My days vary greatly. You know, there are days when our symptoms can be managed without much effort and days when the gates of hell seem to have swung open and we have been beset with symptoms that aren’t even mentioned in the DSM.
Help, I have “context sensitivity” and I can’t get up!”
I’m having one of those days. I usually post every Monday, Wednesday and Friday morning. This is Monday’s post. I’m writing it at 11:00 PM Monday night. I’ve missed a post once previously this year and posted it the next day. I was out of town.
What planet is this
Today’s excuse is that I’m in a different place, maybe a different planet, and it doesn’t feel like a good one.
In 2007 I lost my mother to lung cancer. I’ve felt that loss every day since. I wasn’t a momma’s boy, but she and I were friends. We shared a sense of humour and a way of thinking … and some life style characteristics you may recognize. We both started ten projects for every one we finished. We both had piles of things scattered around our homes, piles with only the vaguest sense of consistency to their content. We both loved music and art and especially literature. We both were quick to see through people who were less than honest but both of us loved honest and fun people instantly. We both saw solutions to problems, solutions that were considered “outside the box.” Now these things are mine alone.
Last week, Japan suffered greatly in the wake of a natural disaster of colossal proportions. My mother had friends there. It made me think of how many people’s lives she touched.
As if this wasn’t enough …
Here at home, a friend contacted me. A relative of hers had nearly lost a battle with mental health. Late last week another friend told me that a friend of hers was out of town attending a family member who required surgery. Survival, apparently, was far from guaranteed. My friend, sensitive and caring, was feeling for her compatriot.
The final blow (I hope)
On the weekend, this same friend got word that a member of her own family was not well. It was expected , but that never matters. Expecting bad news is little more than knowing how much you hope the message never comes.
In my own way I’ve been praying for my friend and her family, praying fervently. I’ve been praying that, whatever happens, peace is with them all.
I’m hoping for a little peace myself. Today I took my meds, but I swear they did me no good. I’ve been scattered all day long. It’s like I’ve gone back to a time when a day could slip away from me early in the morning and I’d never get a hold of it again. I have been of no use to myself or anyone else today, and I couldn’t figure out why.
My friend’s weekend vigil has, without my realizing it ’til tonight, taken me back to my mother’s bedside. The last days of her life were a wild ride. The last private conversation she and I had has been playing through my mind, over and over, all day long. She told me that everything would be okay. I said in some ways nothing would ever be okay again, and she said “I know.”
So I spent my day listening to my mother, my mother who has been gone for three and a half years. It has ruined my days productivity, I’ve accomplished nothing. It’s been a day like many days before when ADHD ran my life without my knowing it. But … I spent my day listening to my mother, and I realize – that’s okay.
***
* THE TASK *
Repeat the post word for word, everything from "Last week, Japan" down to "blow (I hope)".

(Collected data entries)
***
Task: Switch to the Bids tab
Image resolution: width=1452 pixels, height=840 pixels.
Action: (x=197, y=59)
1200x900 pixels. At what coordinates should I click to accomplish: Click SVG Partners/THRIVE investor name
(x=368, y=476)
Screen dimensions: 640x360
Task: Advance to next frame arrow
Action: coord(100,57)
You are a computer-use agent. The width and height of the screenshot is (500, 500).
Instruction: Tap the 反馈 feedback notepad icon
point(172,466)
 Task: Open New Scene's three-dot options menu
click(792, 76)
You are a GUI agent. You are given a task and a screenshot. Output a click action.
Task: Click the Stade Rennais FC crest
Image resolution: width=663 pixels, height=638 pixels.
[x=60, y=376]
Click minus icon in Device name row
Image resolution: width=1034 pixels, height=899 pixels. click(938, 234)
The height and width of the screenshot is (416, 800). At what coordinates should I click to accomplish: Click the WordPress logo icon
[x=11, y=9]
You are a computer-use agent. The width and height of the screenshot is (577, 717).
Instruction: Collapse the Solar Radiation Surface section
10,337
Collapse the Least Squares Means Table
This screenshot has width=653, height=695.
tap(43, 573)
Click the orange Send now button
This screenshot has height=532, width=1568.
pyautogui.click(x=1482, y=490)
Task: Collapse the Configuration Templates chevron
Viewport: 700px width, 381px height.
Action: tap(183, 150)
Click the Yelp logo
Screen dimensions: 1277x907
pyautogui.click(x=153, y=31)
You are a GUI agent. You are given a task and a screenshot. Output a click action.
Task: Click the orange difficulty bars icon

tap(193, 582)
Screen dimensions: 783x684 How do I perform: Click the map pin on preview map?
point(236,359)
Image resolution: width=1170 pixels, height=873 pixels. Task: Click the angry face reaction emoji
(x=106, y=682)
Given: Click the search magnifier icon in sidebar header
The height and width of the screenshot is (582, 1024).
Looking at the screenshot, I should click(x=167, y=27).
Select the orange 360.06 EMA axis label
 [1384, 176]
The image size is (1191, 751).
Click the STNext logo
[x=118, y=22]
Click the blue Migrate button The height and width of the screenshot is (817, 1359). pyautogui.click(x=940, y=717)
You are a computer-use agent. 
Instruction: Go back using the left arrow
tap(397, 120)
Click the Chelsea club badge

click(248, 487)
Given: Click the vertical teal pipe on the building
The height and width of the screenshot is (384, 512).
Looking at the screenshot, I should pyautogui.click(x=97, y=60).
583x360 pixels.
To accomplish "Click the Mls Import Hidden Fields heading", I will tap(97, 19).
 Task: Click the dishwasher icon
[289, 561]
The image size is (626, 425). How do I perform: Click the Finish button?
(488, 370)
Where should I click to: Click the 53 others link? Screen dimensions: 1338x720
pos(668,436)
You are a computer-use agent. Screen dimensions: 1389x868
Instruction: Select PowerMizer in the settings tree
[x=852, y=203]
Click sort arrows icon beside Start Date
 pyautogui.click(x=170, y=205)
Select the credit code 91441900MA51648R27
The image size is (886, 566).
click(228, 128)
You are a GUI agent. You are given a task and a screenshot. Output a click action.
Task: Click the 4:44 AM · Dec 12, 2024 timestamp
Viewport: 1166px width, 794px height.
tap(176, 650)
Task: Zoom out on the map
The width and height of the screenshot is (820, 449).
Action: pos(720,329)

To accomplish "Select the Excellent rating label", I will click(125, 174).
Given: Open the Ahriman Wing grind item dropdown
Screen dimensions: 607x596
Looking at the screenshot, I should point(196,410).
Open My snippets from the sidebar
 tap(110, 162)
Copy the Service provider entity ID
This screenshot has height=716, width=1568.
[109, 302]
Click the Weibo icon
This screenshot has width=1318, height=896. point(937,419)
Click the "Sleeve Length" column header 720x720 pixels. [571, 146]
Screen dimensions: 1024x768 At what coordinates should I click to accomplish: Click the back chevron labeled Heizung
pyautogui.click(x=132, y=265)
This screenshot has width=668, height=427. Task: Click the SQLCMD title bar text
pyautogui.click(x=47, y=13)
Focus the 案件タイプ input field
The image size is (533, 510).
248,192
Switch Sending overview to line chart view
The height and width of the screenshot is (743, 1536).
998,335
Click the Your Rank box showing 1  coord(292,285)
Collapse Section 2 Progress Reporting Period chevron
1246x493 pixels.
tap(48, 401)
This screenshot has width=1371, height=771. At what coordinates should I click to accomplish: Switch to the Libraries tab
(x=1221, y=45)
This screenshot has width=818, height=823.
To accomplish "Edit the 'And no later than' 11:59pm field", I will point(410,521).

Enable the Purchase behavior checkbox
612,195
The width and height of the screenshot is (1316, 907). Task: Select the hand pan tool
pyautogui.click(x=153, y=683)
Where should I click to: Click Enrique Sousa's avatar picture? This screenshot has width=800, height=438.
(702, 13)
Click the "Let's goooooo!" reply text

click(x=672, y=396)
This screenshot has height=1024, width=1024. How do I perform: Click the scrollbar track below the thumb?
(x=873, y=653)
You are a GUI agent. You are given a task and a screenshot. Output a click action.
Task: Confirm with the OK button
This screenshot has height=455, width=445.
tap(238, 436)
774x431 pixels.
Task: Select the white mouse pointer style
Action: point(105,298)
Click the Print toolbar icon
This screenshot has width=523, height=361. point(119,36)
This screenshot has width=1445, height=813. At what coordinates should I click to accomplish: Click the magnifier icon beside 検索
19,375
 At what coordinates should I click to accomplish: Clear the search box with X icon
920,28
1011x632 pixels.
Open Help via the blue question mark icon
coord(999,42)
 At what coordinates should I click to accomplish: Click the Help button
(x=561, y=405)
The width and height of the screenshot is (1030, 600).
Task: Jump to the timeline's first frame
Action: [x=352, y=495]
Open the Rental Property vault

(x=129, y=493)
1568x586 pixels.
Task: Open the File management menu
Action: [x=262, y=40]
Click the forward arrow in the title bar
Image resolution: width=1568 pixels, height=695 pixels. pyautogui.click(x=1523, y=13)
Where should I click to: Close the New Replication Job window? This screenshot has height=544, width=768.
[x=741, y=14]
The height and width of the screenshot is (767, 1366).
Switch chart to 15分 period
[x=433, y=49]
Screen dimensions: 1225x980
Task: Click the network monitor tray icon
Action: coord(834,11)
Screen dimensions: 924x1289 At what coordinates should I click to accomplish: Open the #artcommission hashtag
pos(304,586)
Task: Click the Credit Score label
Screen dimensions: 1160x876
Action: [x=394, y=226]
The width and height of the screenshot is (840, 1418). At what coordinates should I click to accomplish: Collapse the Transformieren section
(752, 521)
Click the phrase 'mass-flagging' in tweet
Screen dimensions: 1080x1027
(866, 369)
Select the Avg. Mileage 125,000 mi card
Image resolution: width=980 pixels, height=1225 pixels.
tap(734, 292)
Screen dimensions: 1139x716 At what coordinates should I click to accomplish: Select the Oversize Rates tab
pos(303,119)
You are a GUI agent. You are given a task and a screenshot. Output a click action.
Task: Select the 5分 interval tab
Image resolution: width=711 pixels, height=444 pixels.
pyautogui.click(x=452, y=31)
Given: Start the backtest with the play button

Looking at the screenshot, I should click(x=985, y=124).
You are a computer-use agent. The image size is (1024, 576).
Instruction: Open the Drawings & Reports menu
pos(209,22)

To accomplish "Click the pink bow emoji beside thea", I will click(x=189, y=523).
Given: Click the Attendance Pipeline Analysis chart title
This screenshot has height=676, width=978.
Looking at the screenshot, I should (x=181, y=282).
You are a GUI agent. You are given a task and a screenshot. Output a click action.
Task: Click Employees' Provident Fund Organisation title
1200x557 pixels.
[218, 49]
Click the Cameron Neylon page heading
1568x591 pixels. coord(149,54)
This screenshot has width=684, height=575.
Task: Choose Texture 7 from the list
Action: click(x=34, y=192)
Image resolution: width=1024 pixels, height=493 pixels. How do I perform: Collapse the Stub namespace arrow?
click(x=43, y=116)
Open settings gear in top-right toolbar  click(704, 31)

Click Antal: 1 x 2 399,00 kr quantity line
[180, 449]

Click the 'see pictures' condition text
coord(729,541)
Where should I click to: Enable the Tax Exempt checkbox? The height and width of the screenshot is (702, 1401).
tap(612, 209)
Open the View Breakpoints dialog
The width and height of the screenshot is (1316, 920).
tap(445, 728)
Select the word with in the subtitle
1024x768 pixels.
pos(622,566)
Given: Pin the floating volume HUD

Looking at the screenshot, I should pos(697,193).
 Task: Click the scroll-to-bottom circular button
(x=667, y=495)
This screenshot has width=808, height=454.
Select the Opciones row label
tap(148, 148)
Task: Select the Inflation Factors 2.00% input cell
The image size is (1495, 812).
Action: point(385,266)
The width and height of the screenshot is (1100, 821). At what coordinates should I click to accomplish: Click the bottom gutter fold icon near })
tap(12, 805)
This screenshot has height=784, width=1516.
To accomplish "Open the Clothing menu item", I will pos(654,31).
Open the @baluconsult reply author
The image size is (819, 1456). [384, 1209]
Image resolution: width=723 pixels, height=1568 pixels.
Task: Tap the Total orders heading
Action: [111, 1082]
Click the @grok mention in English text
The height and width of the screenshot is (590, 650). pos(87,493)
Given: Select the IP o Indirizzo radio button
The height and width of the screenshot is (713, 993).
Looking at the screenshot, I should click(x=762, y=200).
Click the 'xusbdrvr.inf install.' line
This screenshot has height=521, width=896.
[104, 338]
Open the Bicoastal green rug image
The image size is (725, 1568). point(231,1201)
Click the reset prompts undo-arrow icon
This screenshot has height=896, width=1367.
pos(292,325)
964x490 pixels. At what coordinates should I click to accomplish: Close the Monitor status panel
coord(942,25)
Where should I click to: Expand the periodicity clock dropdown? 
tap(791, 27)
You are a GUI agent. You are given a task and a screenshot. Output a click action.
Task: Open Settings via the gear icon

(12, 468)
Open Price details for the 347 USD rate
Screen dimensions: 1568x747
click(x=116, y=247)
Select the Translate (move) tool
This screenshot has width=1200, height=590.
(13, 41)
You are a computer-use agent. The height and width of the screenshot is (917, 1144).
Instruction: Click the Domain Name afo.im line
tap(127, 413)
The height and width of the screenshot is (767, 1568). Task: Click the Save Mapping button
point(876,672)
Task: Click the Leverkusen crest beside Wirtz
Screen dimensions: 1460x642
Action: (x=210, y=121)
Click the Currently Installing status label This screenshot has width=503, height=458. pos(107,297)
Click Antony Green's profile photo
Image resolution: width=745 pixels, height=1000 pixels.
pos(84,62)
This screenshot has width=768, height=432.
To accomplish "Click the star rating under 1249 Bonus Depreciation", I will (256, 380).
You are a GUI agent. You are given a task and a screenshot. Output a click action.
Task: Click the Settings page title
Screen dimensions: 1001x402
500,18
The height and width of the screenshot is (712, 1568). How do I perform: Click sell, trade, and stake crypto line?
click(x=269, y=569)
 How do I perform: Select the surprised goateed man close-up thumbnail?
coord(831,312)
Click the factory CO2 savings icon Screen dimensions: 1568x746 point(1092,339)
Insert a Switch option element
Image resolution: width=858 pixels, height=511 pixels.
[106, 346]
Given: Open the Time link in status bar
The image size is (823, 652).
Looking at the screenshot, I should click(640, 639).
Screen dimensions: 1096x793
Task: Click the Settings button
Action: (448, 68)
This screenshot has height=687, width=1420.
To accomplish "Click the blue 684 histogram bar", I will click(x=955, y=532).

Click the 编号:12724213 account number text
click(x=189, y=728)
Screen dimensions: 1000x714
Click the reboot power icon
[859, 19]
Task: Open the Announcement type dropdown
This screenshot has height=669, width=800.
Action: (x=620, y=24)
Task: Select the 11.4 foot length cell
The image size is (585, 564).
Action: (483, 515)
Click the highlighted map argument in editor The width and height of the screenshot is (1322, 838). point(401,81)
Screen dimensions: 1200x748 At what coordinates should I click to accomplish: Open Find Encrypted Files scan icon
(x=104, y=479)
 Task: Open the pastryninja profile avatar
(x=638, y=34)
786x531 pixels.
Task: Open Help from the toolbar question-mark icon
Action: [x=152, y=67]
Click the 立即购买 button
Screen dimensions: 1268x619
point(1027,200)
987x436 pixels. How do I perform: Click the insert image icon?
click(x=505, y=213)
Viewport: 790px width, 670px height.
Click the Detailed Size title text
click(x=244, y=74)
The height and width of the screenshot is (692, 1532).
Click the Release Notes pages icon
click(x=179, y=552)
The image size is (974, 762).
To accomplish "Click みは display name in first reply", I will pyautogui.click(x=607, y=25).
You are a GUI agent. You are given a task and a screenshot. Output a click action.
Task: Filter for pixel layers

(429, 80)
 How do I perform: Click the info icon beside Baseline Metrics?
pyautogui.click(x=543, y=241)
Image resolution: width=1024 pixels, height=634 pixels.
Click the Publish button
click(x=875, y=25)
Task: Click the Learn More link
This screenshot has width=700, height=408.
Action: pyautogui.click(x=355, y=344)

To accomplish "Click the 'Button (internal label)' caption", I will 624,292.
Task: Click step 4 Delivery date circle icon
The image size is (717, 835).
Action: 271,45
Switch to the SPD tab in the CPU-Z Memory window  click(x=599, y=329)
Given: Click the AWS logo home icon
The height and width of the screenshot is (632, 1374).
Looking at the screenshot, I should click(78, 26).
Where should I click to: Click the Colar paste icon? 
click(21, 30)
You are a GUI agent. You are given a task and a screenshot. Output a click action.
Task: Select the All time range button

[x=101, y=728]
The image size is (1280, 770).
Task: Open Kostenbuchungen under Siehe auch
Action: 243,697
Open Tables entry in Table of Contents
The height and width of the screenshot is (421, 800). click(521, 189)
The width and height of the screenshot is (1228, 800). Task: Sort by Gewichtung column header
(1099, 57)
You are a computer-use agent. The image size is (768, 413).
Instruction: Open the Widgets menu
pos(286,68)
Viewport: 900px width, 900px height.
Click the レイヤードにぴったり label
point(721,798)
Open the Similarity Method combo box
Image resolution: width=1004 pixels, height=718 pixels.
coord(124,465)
***
* OUTPUT BELOW *
Last week, Japan suffered greatly in the wake of a natural disaster of colossal proportions. My mother had friends there. It made me think of how many people’s lives she touched.
As if this wasn’t enough …
Here at home, a friend contacted me. A relative of hers had nearly lost a battle with mental health. Late last week another friend told me that a friend of hers was out of town attending a family member who required surgery. Survival, apparently, was far from guaranteed. My friend, sensitive and caring, was feeling for her compatriot.
The final blow (I hope)